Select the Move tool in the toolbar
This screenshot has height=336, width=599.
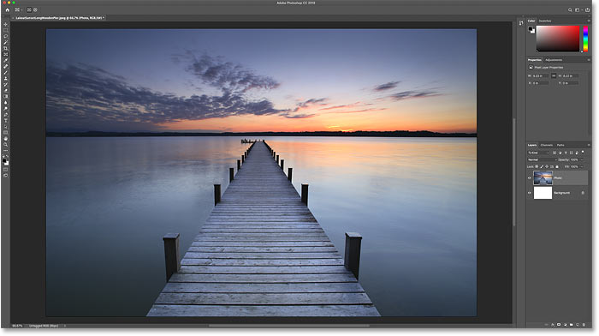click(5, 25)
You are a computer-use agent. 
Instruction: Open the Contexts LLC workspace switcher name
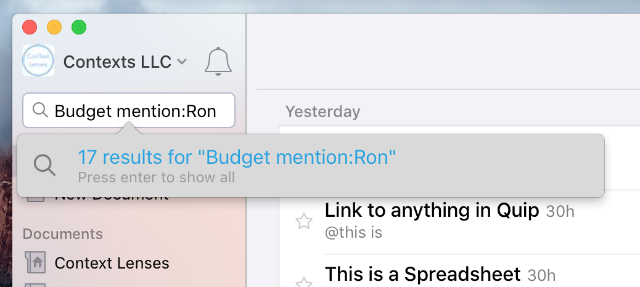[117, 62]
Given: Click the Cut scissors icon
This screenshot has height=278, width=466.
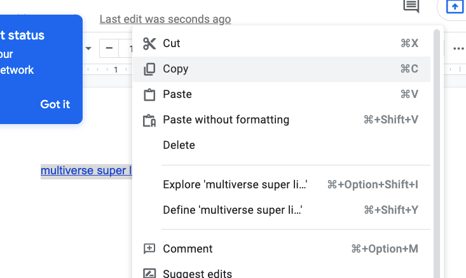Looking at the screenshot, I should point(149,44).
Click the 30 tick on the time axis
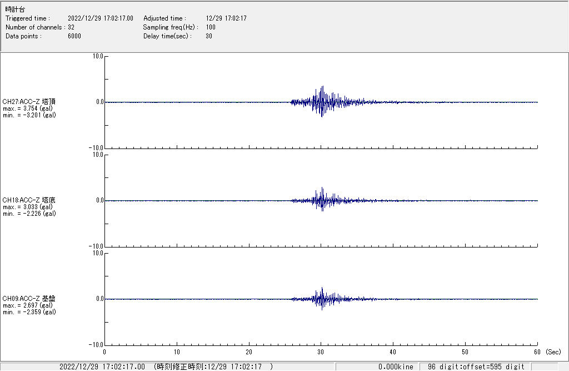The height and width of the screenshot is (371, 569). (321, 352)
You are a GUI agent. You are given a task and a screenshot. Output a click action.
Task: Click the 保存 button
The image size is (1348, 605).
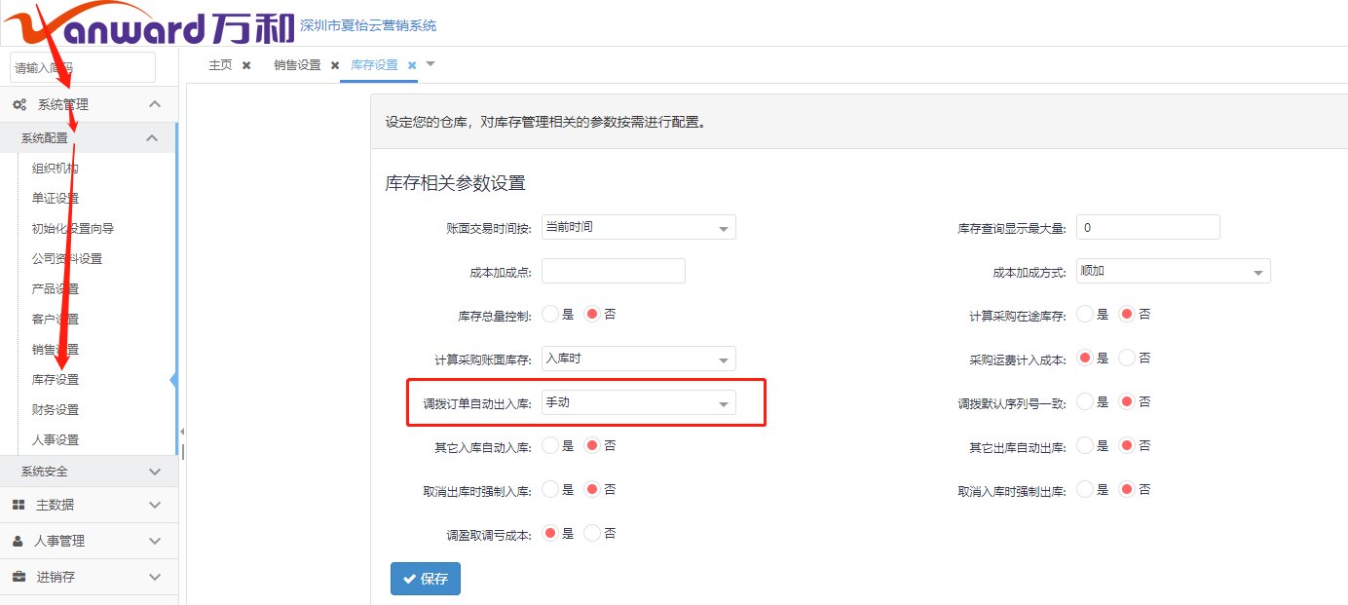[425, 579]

---

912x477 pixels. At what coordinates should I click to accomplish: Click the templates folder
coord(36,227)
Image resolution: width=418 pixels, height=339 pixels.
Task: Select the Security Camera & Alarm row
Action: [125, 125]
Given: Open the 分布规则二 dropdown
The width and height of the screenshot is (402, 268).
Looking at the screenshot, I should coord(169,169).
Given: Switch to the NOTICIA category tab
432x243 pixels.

==

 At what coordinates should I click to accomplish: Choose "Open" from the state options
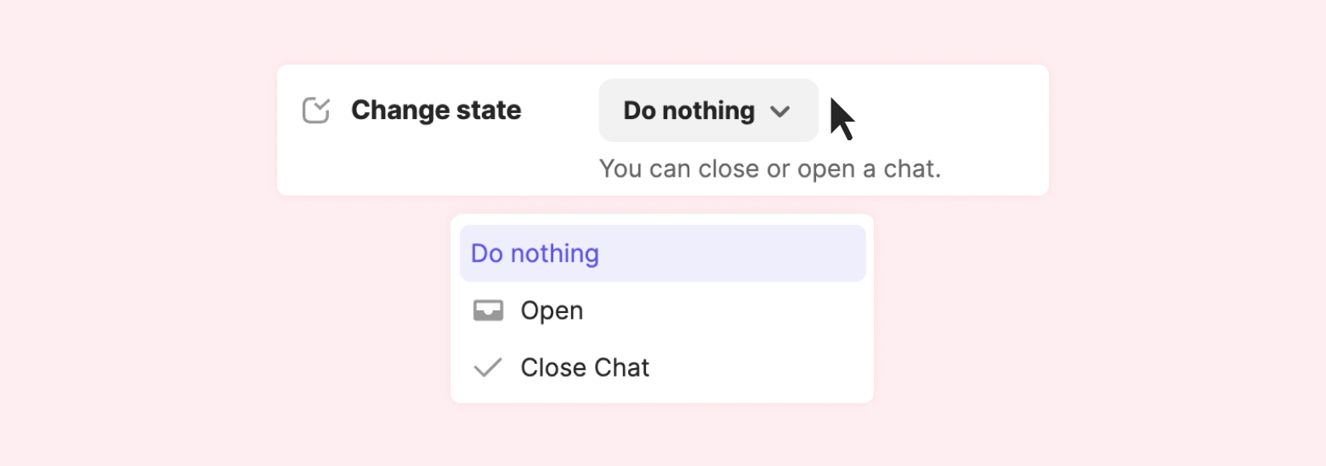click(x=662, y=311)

| TASK PROMPT |
A single number is the answer here: the count of lines in the material above holding the string "agent".

| TASK SOLUTION |
2